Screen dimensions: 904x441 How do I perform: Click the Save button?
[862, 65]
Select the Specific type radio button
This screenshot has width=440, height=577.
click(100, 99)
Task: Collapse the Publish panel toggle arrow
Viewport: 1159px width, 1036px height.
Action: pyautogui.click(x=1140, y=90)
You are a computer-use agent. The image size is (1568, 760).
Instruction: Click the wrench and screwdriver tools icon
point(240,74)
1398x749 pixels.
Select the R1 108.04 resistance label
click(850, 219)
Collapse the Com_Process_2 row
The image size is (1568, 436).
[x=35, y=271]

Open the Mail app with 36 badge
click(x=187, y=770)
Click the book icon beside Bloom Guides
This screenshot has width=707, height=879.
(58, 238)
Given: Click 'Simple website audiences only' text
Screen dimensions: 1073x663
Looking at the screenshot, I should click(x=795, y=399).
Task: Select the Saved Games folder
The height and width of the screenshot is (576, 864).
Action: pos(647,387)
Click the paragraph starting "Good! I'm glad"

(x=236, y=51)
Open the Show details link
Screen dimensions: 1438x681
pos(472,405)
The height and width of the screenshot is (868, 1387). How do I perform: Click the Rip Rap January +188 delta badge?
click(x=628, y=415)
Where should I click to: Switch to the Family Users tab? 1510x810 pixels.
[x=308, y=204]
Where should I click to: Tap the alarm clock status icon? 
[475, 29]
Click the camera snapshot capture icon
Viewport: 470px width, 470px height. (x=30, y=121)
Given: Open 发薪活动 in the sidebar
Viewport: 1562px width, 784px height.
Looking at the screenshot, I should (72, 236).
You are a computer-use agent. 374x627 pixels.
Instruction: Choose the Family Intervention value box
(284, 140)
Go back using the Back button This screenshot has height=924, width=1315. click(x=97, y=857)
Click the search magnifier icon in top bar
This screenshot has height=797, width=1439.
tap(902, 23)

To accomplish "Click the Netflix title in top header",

···

#### [What is required]
Please output the complete listing without any alteration.

#### [Result of the task]
Screen dimensions: 904x441 How do I perform: Click the Save button?
[862, 65]
Select the Specific type radio button
This screenshot has width=440, height=577.
click(100, 99)
Task: Collapse the Publish panel toggle arrow
Viewport: 1159px width, 1036px height.
Action: pyautogui.click(x=1140, y=90)
You are a computer-use agent. The image size is (1568, 760).
Instruction: Click the wrench and screwdriver tools icon
point(240,74)
1398x749 pixels.
Select the R1 108.04 resistance label
click(850, 219)
Collapse the Com_Process_2 row
The image size is (1568, 436).
[x=35, y=271]

Open the Mail app with 36 badge
click(x=187, y=770)
Click the book icon beside Bloom Guides
This screenshot has width=707, height=879.
(58, 238)
Given: Click 'Simple website audiences only' text
Screen dimensions: 1073x663
Looking at the screenshot, I should click(x=795, y=399).
Task: Select the Saved Games folder
The height and width of the screenshot is (576, 864).
Action: pos(647,387)
Click the paragraph starting "Good! I'm glad"

(x=236, y=51)
Open the Show details link
Screen dimensions: 1438x681
pos(472,405)
The height and width of the screenshot is (868, 1387). How do I perform: Click the Rip Rap January +188 delta badge?
click(x=628, y=415)
Where should I click to: Switch to the Family Users tab? 1510x810 pixels.
[x=308, y=204]
Where should I click to: Tap the alarm clock status icon? 
[475, 29]
Click the camera snapshot capture icon
Viewport: 470px width, 470px height. (x=30, y=121)
Given: Open 发薪活动 in the sidebar
Viewport: 1562px width, 784px height.
Looking at the screenshot, I should (72, 236).
You are a computer-use agent. 374x627 pixels.
Instruction: Choose the Family Intervention value box
(284, 140)
Go back using the Back button This screenshot has height=924, width=1315. click(x=97, y=857)
Click the search magnifier icon in top bar
This screenshot has height=797, width=1439.
tap(902, 23)

To accomplish "Click the Netflix title in top header",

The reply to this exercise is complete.